▶ **YOUR TASK**:
Copy, please, the line with "You are a GUI" and each line that follows it through the end of the data below, exactly as given and without pictures.

▶ **MATERIAL FOR THE TASK**:
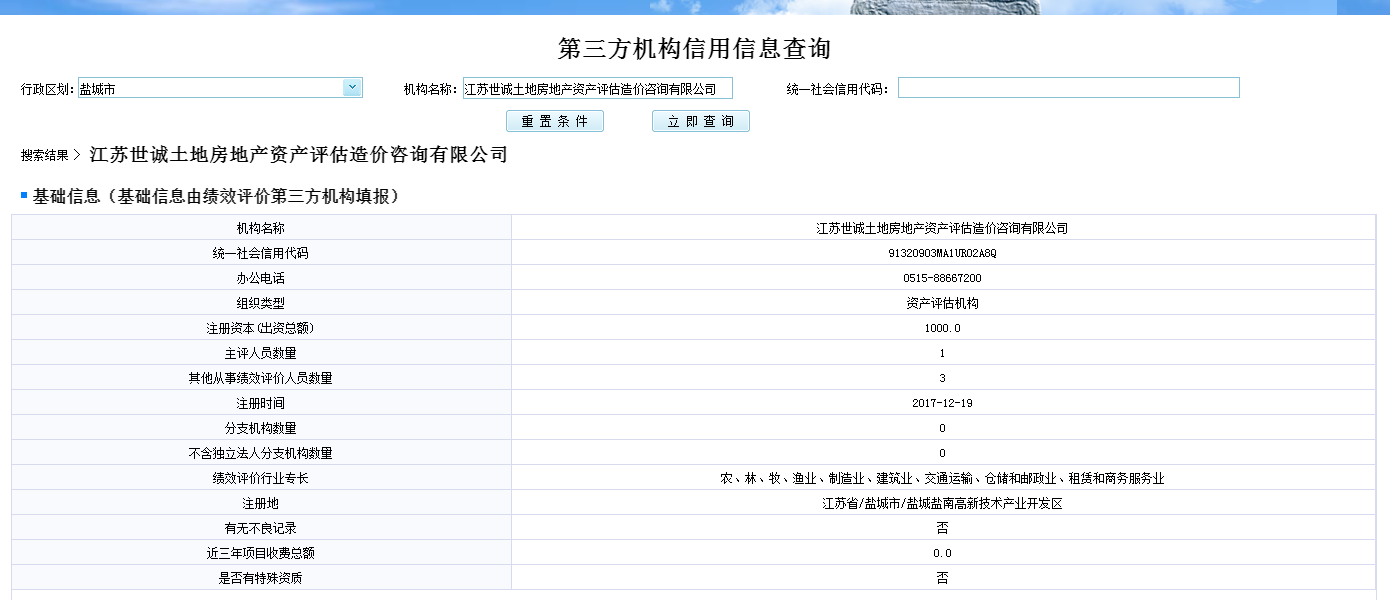Select the registration date 2017-12-19

tap(942, 403)
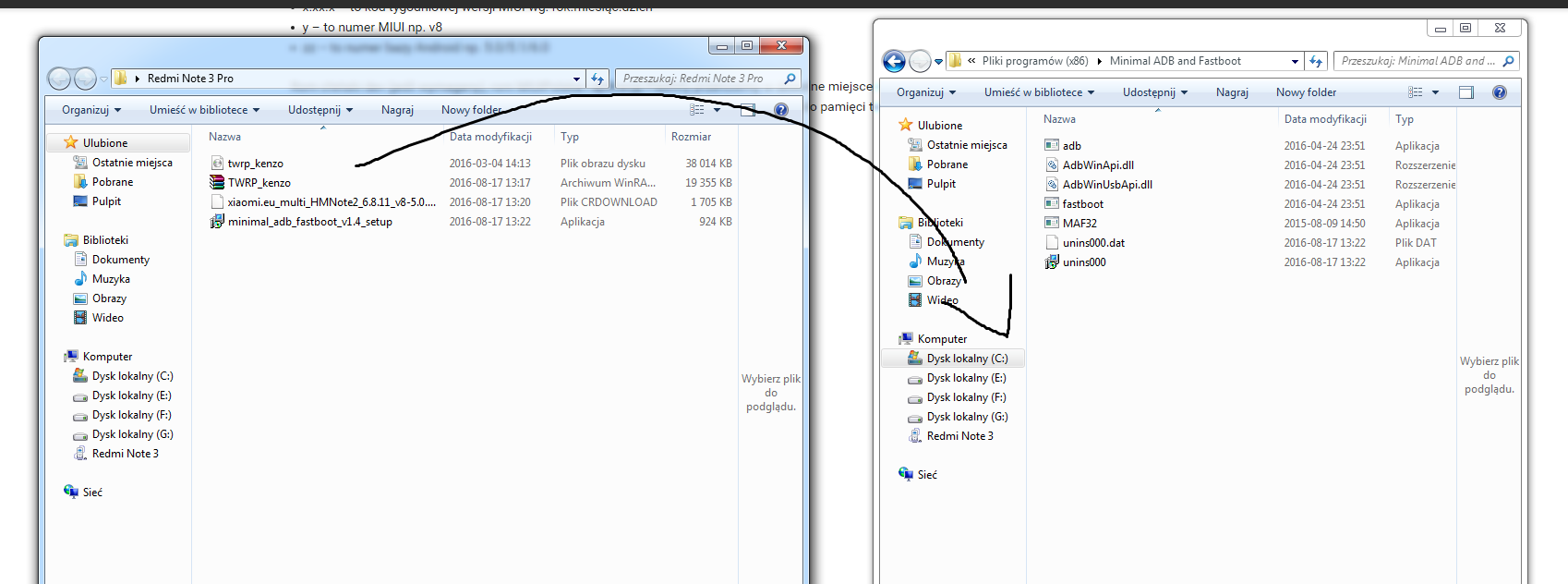Open Udostępnij dropdown in Minimal ADB window
Screen dimensions: 1568x584
pos(1154,92)
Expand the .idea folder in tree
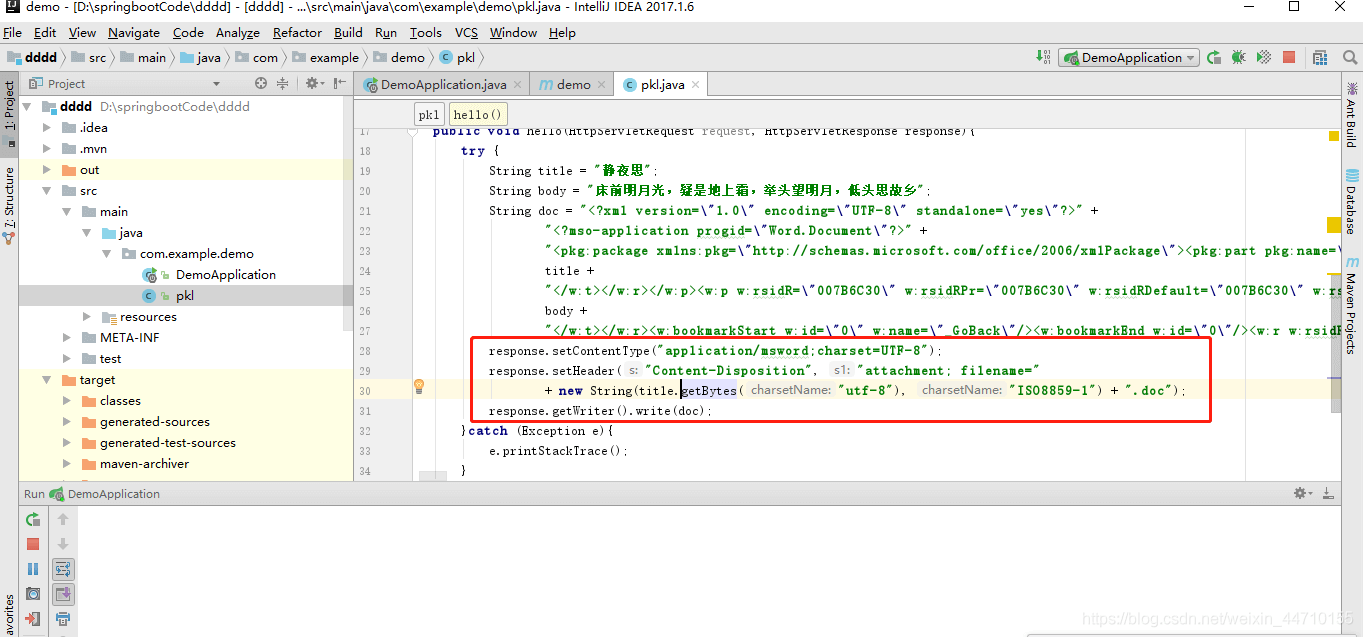This screenshot has height=637, width=1363. (47, 127)
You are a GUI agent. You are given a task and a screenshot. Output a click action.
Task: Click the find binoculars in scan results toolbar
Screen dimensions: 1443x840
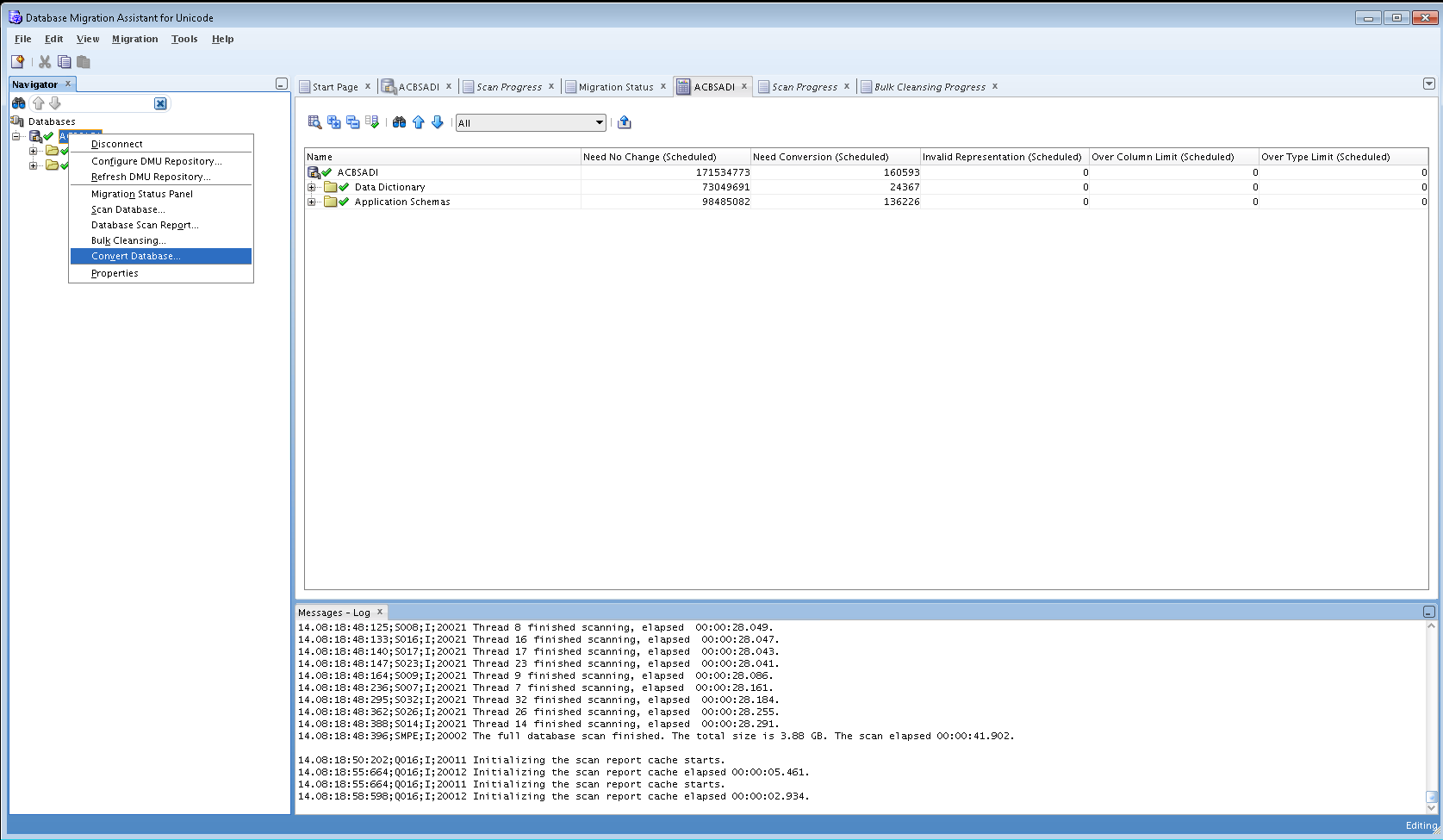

▶ **ANSWER BELOW**:
You are a GUI agent. You are given a task and a screenshot. Output a click action.
Task: Click the find binoculars in scan results toolbar
Screen dimensions: 1443x840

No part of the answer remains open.